| Product: |
Crazy Taxi (DC) |
| Date: |
26/07/00 (14 review reads) |
| Rating: |
 |
Advantages: Arcade 'perfect'
Disadvantages: Pop up
Have you ever crawled into a taxi after a few drinks and tried to get the taxi driver to shut up and get you the hell home so your swollen bladder can do it's best Niagara Falls impression into your toilet? If you think this experience in bad, just imagine it in a taxi that defies the laws of physics - a common occurrence for a taxi you might say, but not one from this game. Picking up people in a totally non-sexual kind of way has never been so fun. Read on to know more... First impressions of Crazy Taxi are excellent. There are plenty of options available - the arcade city is there and of course the new Dreamcast city makes its entry.

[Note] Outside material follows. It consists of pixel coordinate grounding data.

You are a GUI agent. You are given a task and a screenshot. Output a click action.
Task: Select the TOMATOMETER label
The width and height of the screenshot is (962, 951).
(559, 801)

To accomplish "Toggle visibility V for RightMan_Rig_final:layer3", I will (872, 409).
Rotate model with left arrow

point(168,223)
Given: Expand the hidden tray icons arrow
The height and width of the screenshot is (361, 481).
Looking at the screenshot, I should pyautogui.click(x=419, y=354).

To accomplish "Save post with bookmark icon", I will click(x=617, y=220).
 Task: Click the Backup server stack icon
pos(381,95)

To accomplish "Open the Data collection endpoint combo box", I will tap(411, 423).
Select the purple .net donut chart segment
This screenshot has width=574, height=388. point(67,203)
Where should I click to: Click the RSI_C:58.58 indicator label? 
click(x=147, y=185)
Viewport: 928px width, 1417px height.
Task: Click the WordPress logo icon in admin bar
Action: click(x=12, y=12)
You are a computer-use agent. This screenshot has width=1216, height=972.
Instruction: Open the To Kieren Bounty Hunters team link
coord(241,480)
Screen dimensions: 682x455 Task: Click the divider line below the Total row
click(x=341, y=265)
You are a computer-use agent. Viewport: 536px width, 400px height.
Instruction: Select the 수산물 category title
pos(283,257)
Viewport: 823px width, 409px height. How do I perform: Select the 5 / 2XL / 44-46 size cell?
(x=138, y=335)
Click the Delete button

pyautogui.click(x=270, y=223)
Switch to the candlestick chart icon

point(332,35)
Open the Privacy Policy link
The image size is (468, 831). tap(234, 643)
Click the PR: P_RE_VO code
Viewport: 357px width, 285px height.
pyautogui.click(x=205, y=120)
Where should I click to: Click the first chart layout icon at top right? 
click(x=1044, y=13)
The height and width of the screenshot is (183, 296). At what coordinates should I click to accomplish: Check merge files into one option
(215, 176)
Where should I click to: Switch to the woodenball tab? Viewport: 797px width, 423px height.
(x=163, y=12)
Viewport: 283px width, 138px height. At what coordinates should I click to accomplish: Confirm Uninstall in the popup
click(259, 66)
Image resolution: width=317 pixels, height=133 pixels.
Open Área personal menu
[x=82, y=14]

The arcade city is a supreme tour de force for your taxi offering the opportunity for power slides down main roads and massive ramps occur frequently throughout. This city is like a big loop so you think you are driving in a giant metropolis when it is a collection of small hubs - the main shopping area, home to Tower Records, Fila, KFC among others gives way to the suburbs and the harbor based around an outside road. The new city is impressive, but seems to lack the scale of the original. Still with a whole new city its hard to complain especially in the relatively short development time given to Crazy Taxi by AM3. No game on the Dreamcast has yet to disappoint in the graphical region and Crazy Taxi is faithful to the arcade version. No shrinking of the characters (as seen in Virtua Fighter, Soul Calibur, Street Fighter Alpha 3, etc...) here and the crisp cartoon visuals are vibrant and colourful. On a graphical minus note, there is a lot of pop-up which occurred in the arcade version so we can't expect Dreamcast's slightly sub-Naomi specs to eradicate. Although to be honest they take little away from the game, the action is so fast and furious you have little time to look too far in front. Animation is good throughout - turn a sharp corner and your passenger sways realistically -
and when you naturally attempt to run people over you find they roll and leap out of your way with a unnatural trick sliding through other vehicles. Not to say the clipping is bad... just that your fare has a habit of jumping out the back of your cab and disappearing into thin air when your are too slow. Cabbies come in your usual assorted genders, ages and colours. Each one has their own set of phrases - "Shut up...who is doing the driving" crops up as your fare screams into their ear as you clip a tanker a bus and a building in one ram-off. It hardly fails on the wow factor. The different cabs have slight handling differences, but the best has to be the secret rickshaw. Combining superb acceleration, speed and handling it truly is a crazy sight as you pin through rush hour traffic at 200kph. For single-player extension AM3 have added skill tests in the form of massive ramps, timed pickups and other similar things. Completing them gives you the rickshaw for your trouble. The other secrets (see our cheats here) are mainly for experts where the directional arrow is removed or some other thing changes. The 'another world' cheat is truly the best cheat in any game because it changes the whole layout of the passengers and starting positions. A whole new set of challenges and routes abounds. Crazy Taxi may not be the most long lasting game ever, but for what it is - an top notch arcade conversion - it does exactly as it says on the 'tin' , Ronseal style, and provides classy Naomi action at home. The main letdowns are the popup, lack of multiplayer and the un-randomness of the pickups (I suppose the another world cheat is some compensation).